CRD calls on the international human rights community not to shy away, in the face of charges that someone is injuring China’s national pride, from scrutinizing China’s human rights behavior. The international community does the Chinese people good service by holding their government accountable for its promises to improve human rights and protect freedom of expression. Only when these rights and freedoms are respected will it be possible to secure the rights of citizens or private property owners who are forced into eviction or re-location in order to make way for the Games, the rights of migrant laborers who are working on unfair terms to construct facilities for the Games, the freedom of journalists, Chinese or foreign, to report on conditions leading up to and during the Games, and freedom of movement of Chinese citizens inside China or overseas, who wish to go to Beijing to watch the Games.

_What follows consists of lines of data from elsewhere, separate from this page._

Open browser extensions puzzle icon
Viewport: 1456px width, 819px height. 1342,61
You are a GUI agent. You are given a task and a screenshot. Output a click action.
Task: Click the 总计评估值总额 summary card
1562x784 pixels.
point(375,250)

We urge the Chinese authorities to stop immediately the various forms of harassment of human rights defenders. In particular, we call for:

–The release of Chen Guangcheng, who has been illegally put under house arrest, detained, and unfairly tried and convicted;

–The release of Gao Zhisheng;

–An end to illegal surveillance of activists’ families and residences; and

–Effective steps to guarantee freedom of press and expression.

A “harmonious society,” which the government claims to aspire to, and in the name of which it has carried out its crackdown, will be impossible without social justice, and social justice will be impossible without protections for freedom of expression and rule of law.

At the same time we call on fellow citizens to speak up peacefully about and seek legal remedy for government officials’ unconstitutional and criminal activities. A country governed outside the rule of law puts at risk everyone’s fundamental rights and interests. Only when Chinese citizens actively participate in protecting and pushing for their human rights will it be possible to build a “harmonious” society based on justice and respect for human dignity.